_SHORT EXERCISE_
List each line in the records below that contains the word "This".

_WORKING DATA_
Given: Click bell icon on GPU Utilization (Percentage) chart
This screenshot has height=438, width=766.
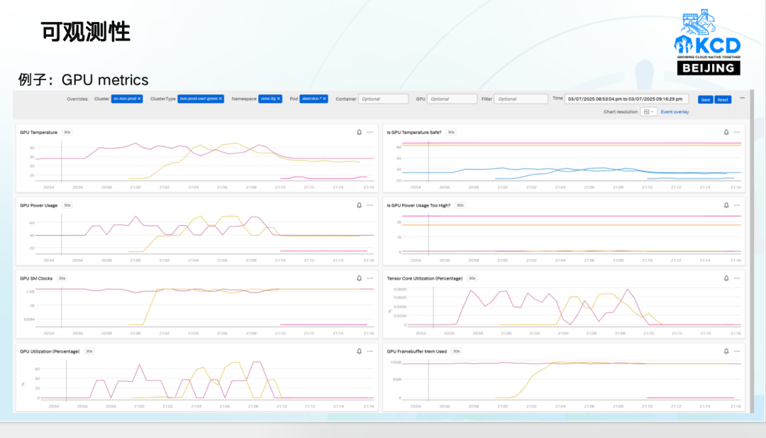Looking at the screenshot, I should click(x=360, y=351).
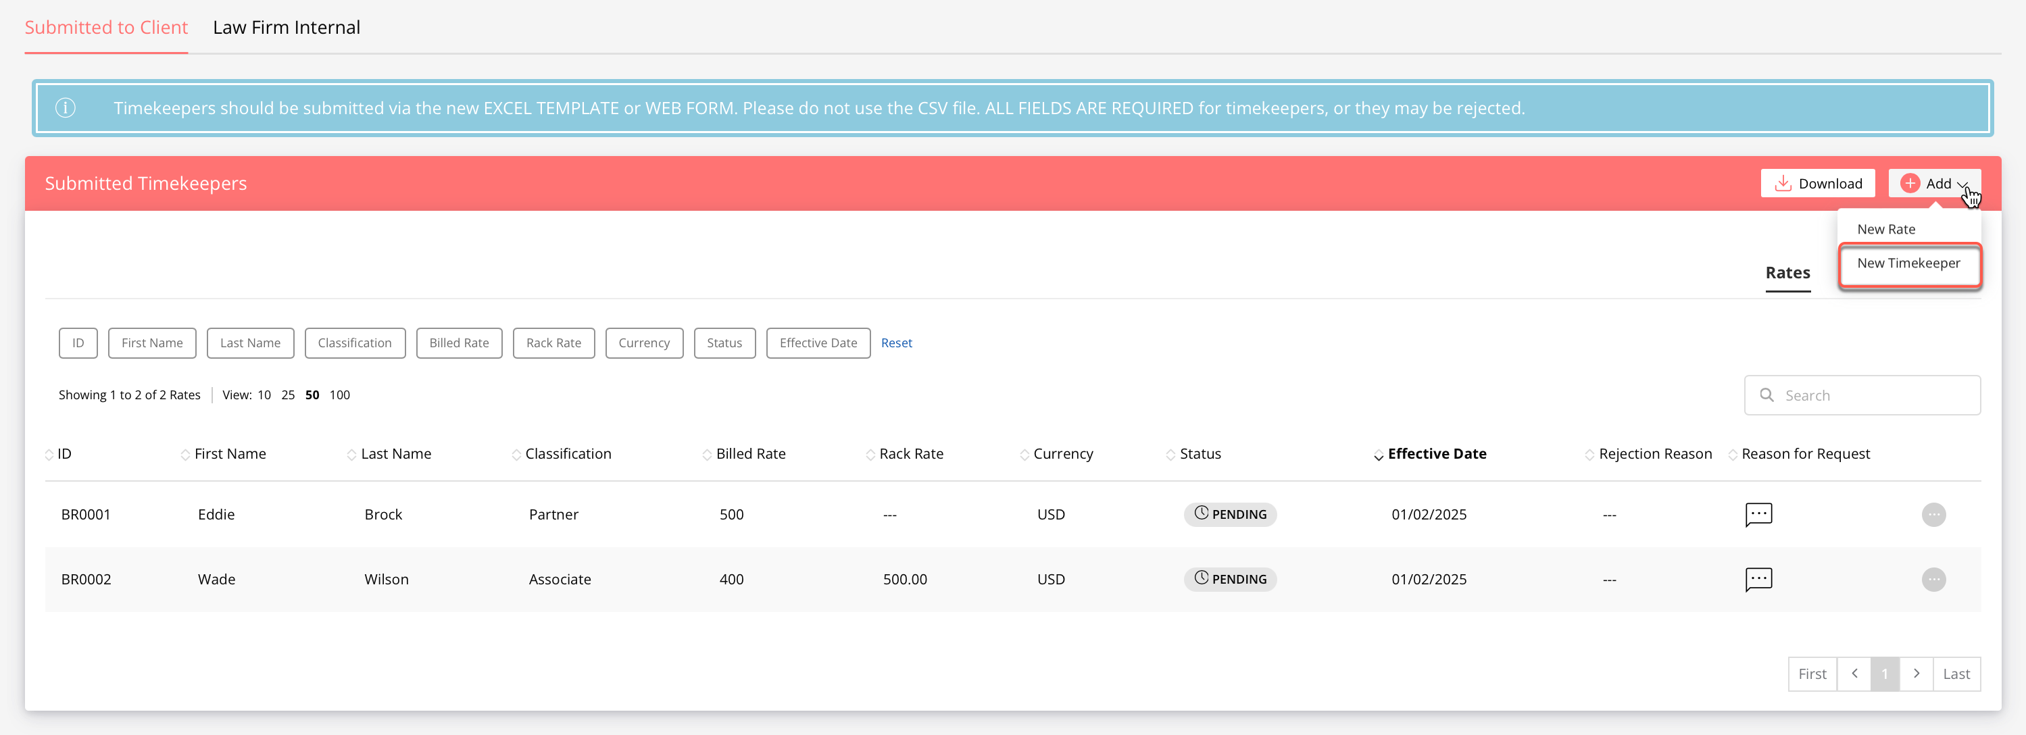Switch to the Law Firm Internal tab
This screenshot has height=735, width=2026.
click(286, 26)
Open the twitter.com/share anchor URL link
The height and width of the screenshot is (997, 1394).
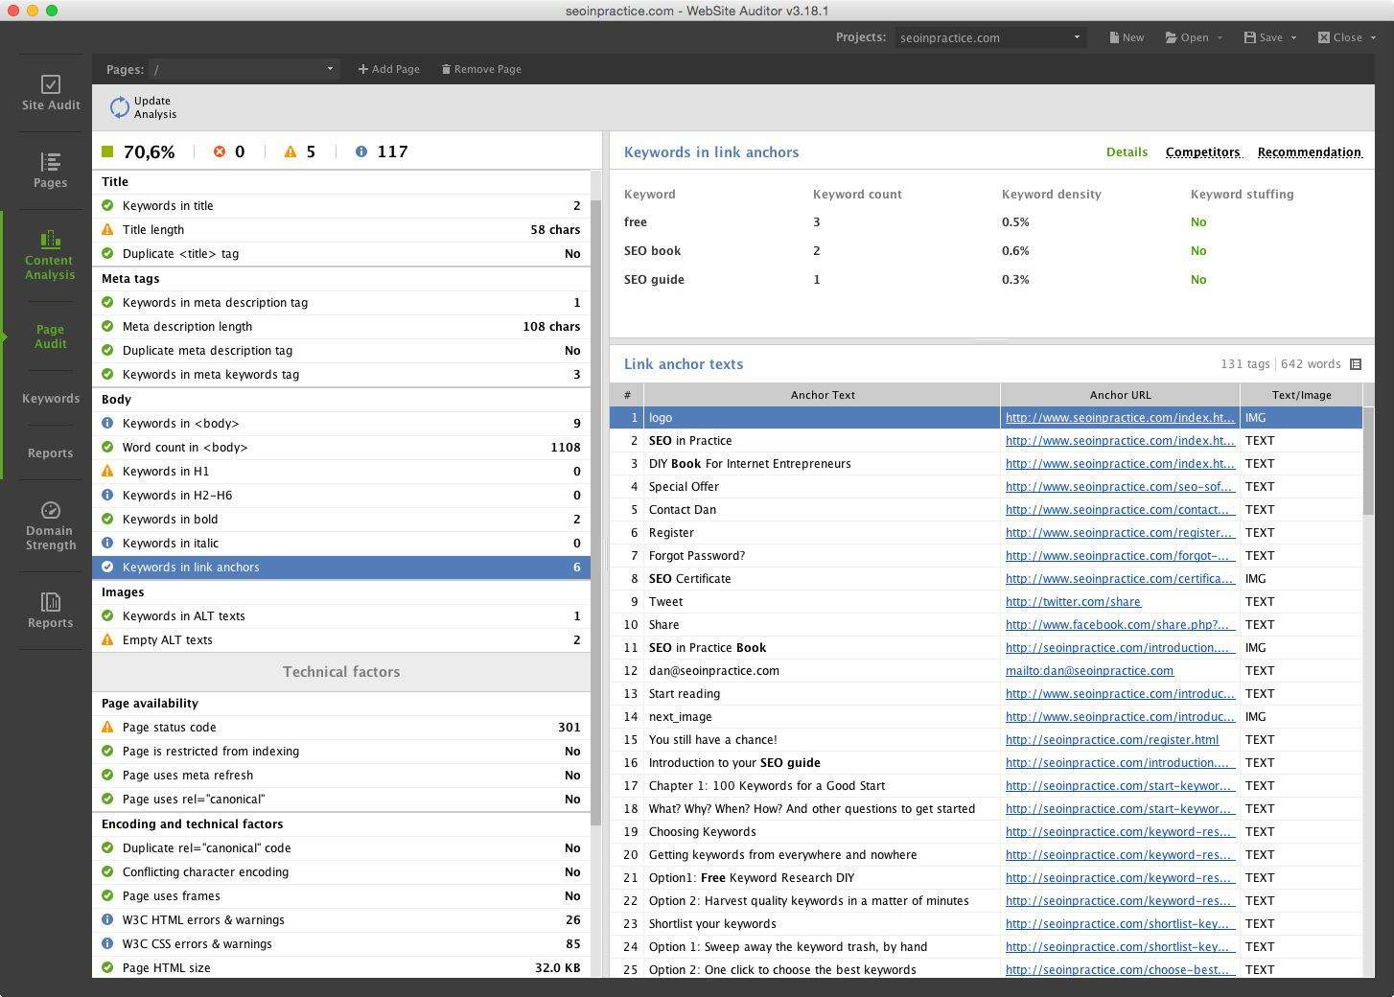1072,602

==

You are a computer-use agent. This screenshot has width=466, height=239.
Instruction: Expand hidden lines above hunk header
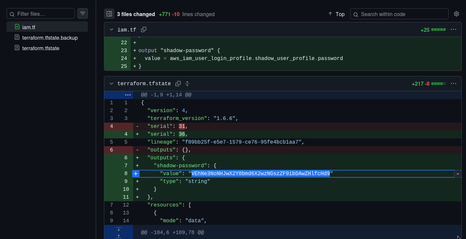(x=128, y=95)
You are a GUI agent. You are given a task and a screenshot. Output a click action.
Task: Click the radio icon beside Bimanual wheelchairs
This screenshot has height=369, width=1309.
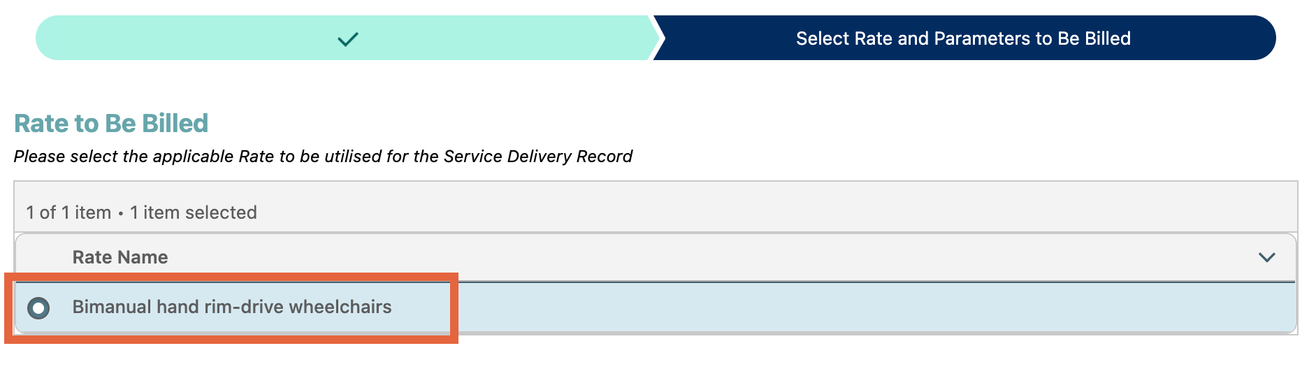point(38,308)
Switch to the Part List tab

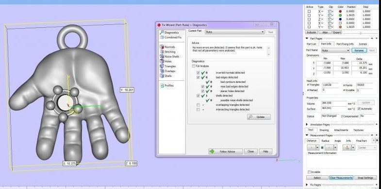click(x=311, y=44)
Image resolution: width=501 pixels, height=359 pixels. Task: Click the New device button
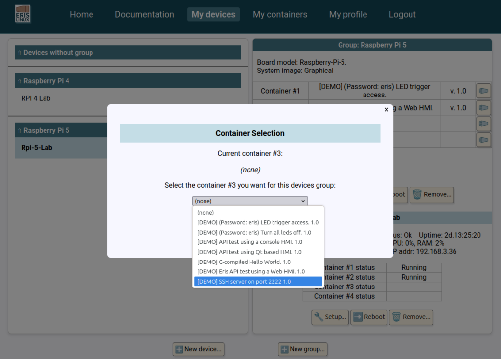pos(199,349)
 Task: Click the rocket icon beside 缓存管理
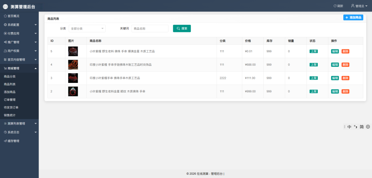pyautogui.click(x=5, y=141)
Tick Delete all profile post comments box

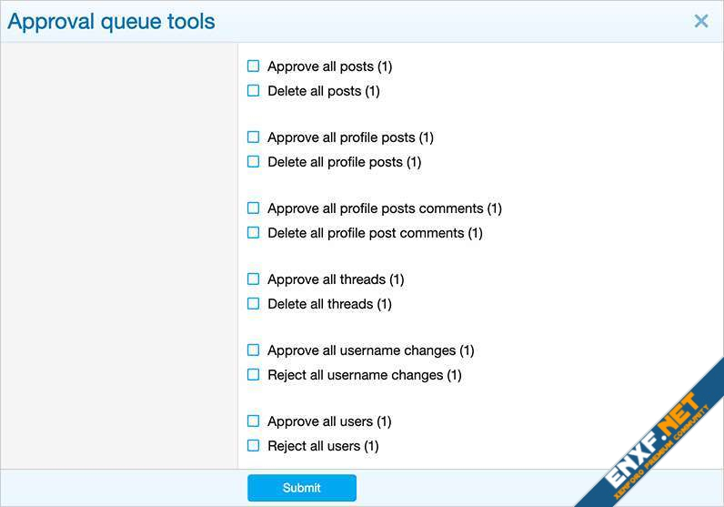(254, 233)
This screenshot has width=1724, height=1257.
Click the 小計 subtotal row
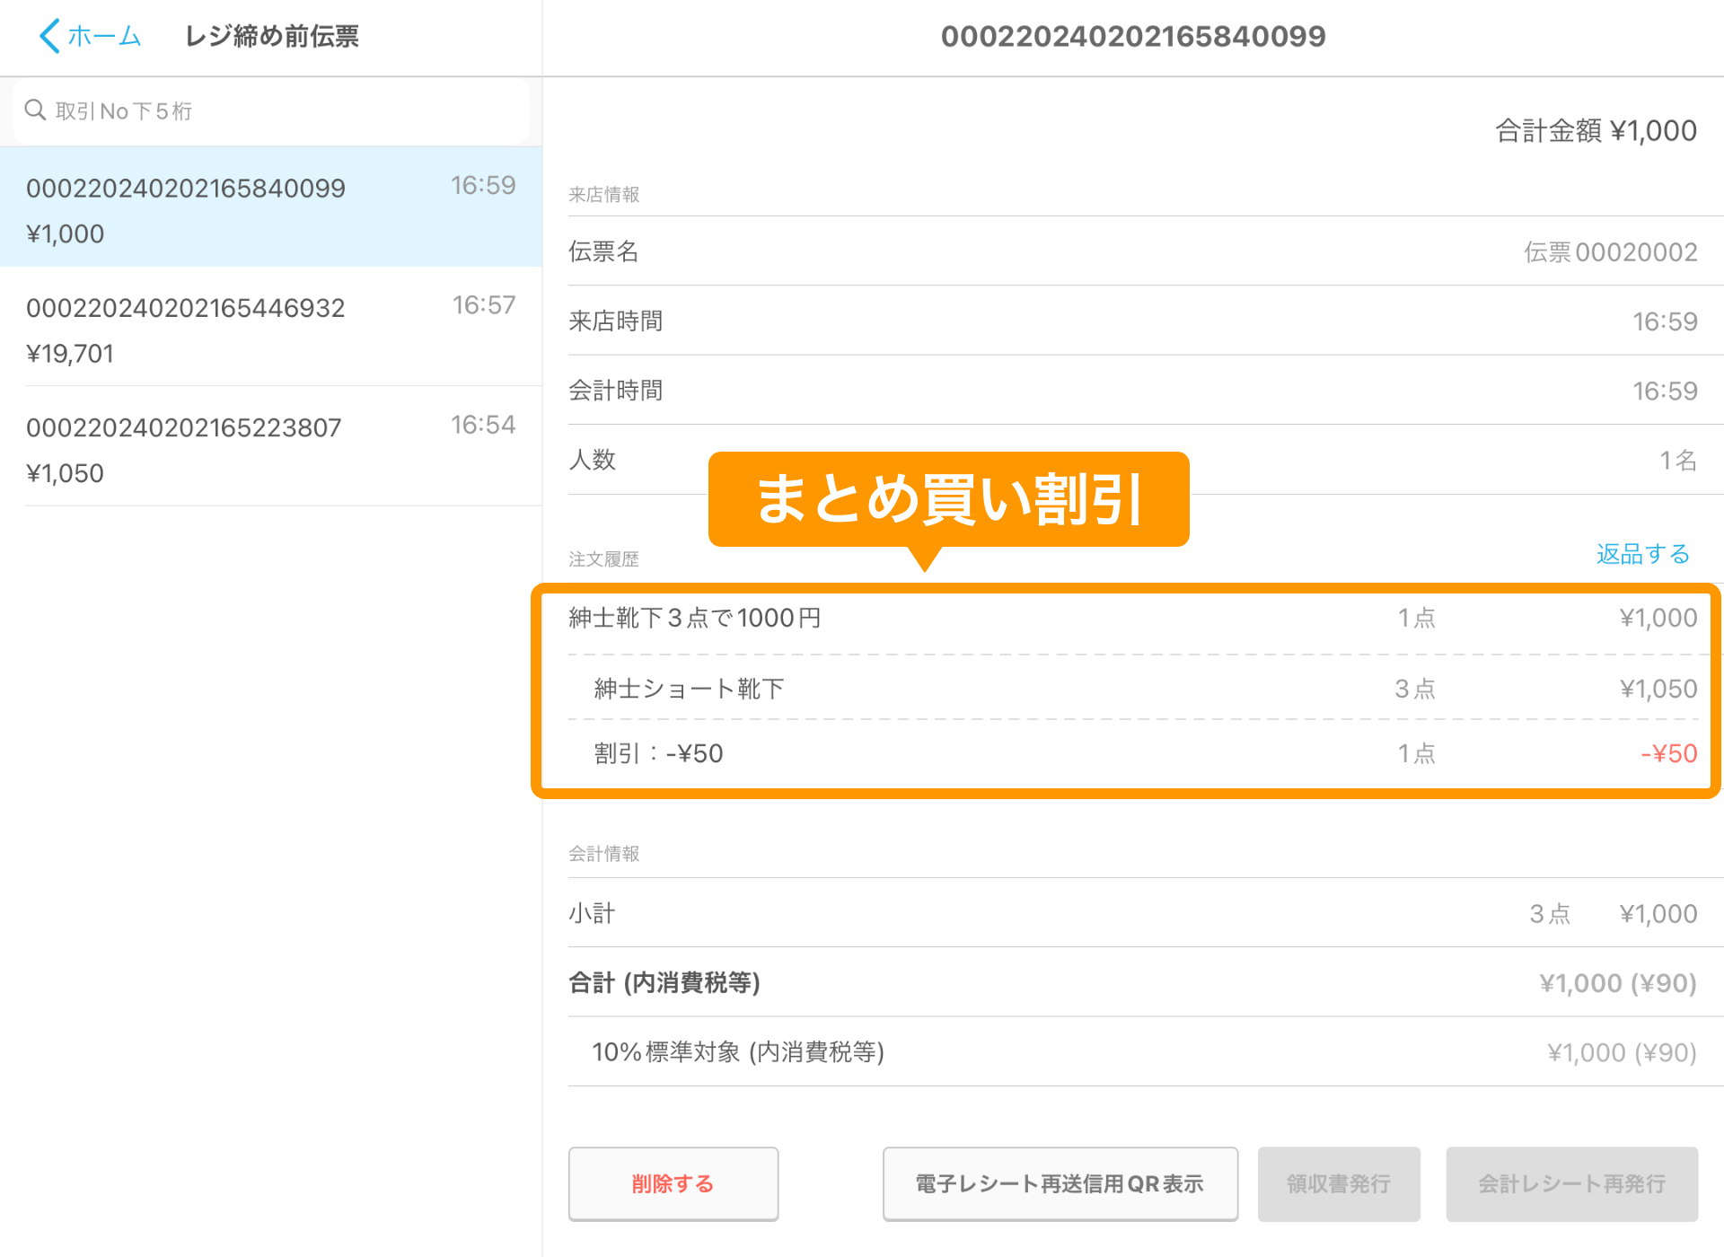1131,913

* * *

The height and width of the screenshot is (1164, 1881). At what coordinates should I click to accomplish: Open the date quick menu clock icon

_RESPONSE_
This screenshot has height=438, width=766.
This screenshot has height=735, width=2026.
You are a computer-use agent. This screenshot has width=466, height=239.
This screenshot has height=369, width=1309.
This screenshot has width=1724, height=1257.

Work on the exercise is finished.